A highly contagious stomach virus has been circulating at notable levels across the San Francisco Bay Area, with wastewater monitoring pointing to communities including San Jose, Fremont, Redwood City and Marin County as among the hardest hit, NBC Bay Area reported. San Francisco, Sunnyvale, Novato and Palo Alto have shown more moderate levels.
The virus is rotavirus, and its spread regionally is part of a broader national rise that public-health experts say has been building for months.
What rotavirus does
Rotavirus spreads easily through the fecal-oral route — by contact with contaminated surfaces or unwashed hands — and tends to hit infants and young children hardest. It typically begins with a day or two of fever and vomiting, followed by watery diarrhea that can persist for several days. The main danger is dehydration, which can become serious quickly in small children.
"It lives in the gut, and you pass it by the stool and you pass it by touching things without washing hands," Dr. Peter Chin-Hong, an infectious-disease specialist at UCSF, told NBC Bay Area. Adults often have milder symptoms, or none at all, but can still spread the virus.
A vaccination slide
Experts tie the resurgence in part to declining immunization. National rotavirus vaccination coverage has drifted down over several years to roughly 74% of children, according to The Advisory Board — below the level needed for strong community protection. A 2026 federal move to drop the rotavirus vaccine from the recommended childhood schedule, later placed on hold by a court, has added to confusion among some parents, the outlet reported.
The stakes are well documented. The CDC estimates the vaccine prevents tens of thousands of infant and young-child hospitalizations each year, and that before it was widely used, rotavirus caused tens of thousands of hospitalizations and dozens of deaths annually in the United States.
How to protect a household
There is no specific antiviral treatment for rotavirus; care focuses on preventing dehydration through fluids and oral rehydration solutions. The CDC recommends infants receive a rotavirus vaccine on schedule. For everyone, thorough handwashing with soap and water — especially before eating and after using the bathroom or changing diapers — remains the most effective everyday safeguard.
Parents whose children develop severe or prolonged diarrhea, particularly with signs of dehydration such as reduced urination, dry mouth or unusual drowsiness, should seek medical care promptly.

* PROBLEM:
Answer these questions from the rotavirus article:
(a) Which four places showed more moderate levels of the virus?
(b) What is the main danger of rotavirus?
(c) According to The Advisory Board, roughly what share of children nationally receive the rotavirus vaccine?
The listing has no role in this exercise.

* GIVEN DATA:
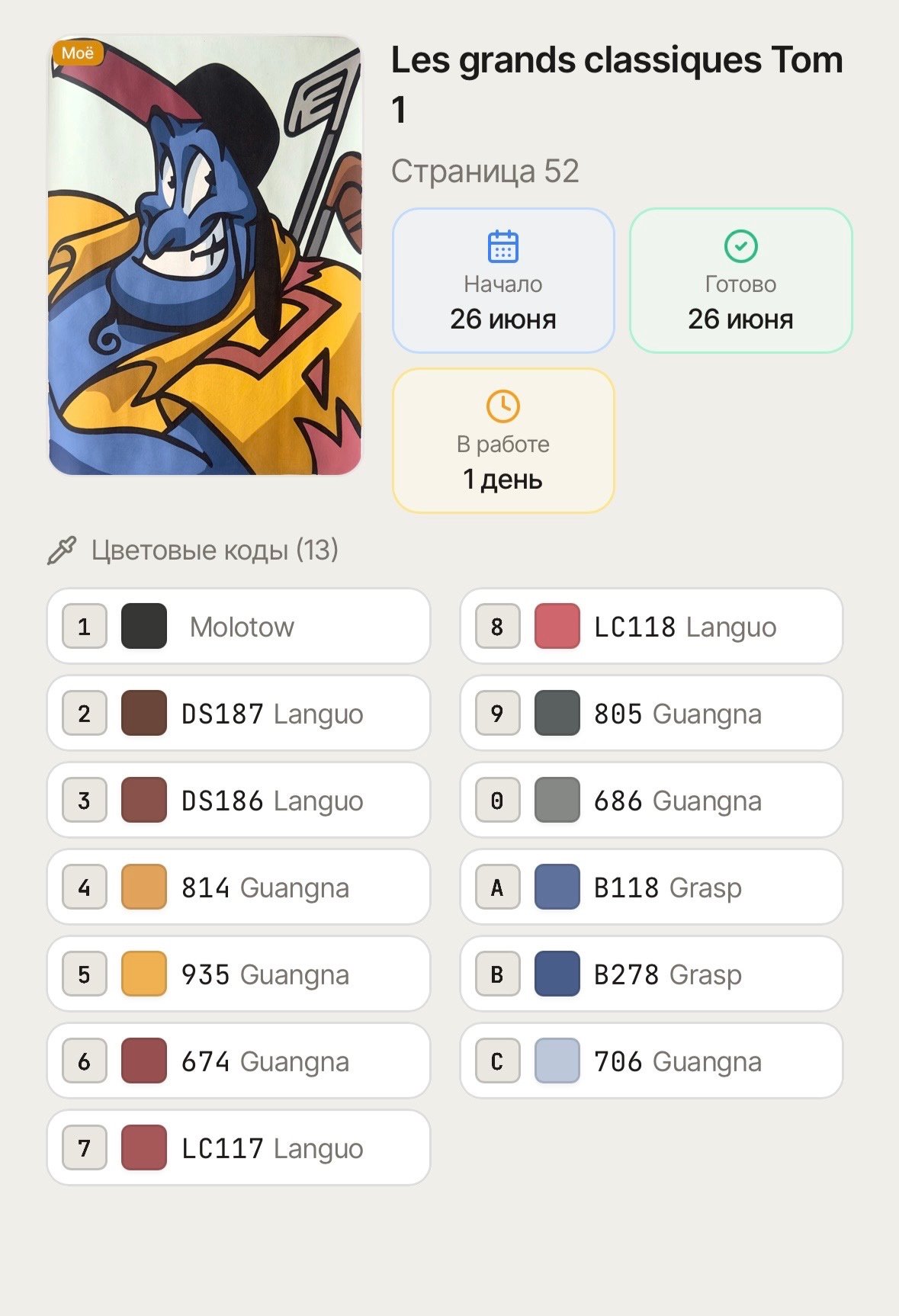Select the pink LC118 Languo color swatch
This screenshot has width=899, height=1316.
pyautogui.click(x=557, y=626)
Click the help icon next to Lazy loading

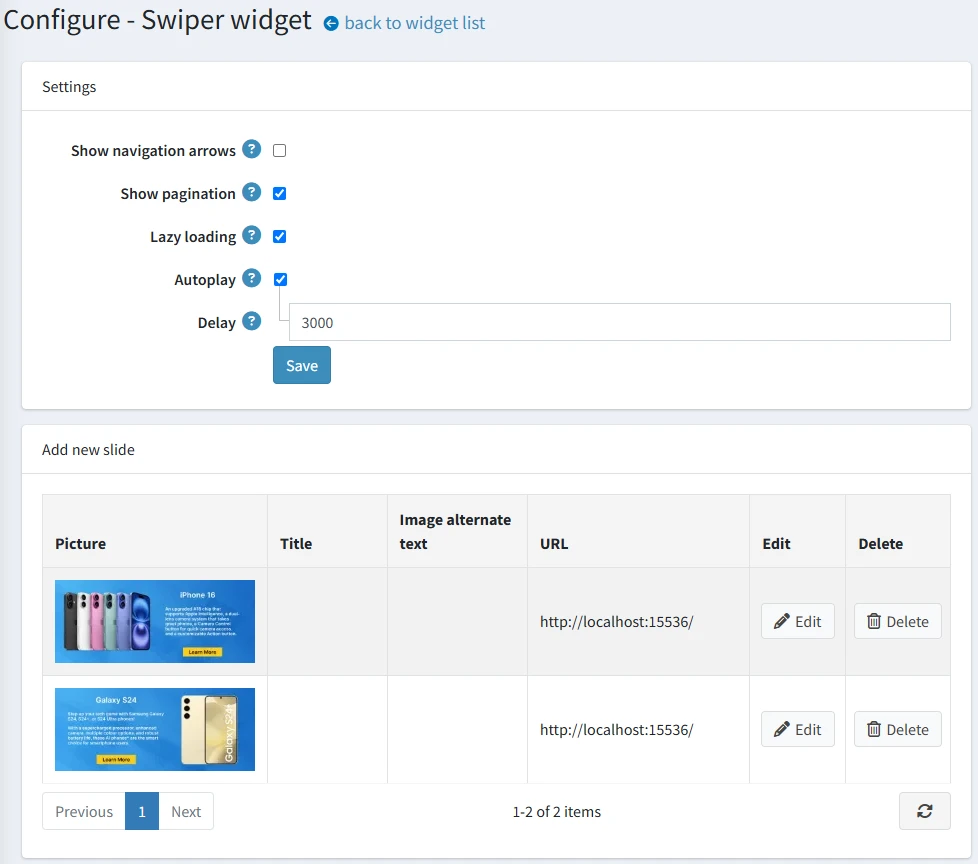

* WRITTEN SOLUTION:
(a) San Francisco, Sunnyvale, Novato and Palo Alto
(b) Dehydration
(c) Roughly 74%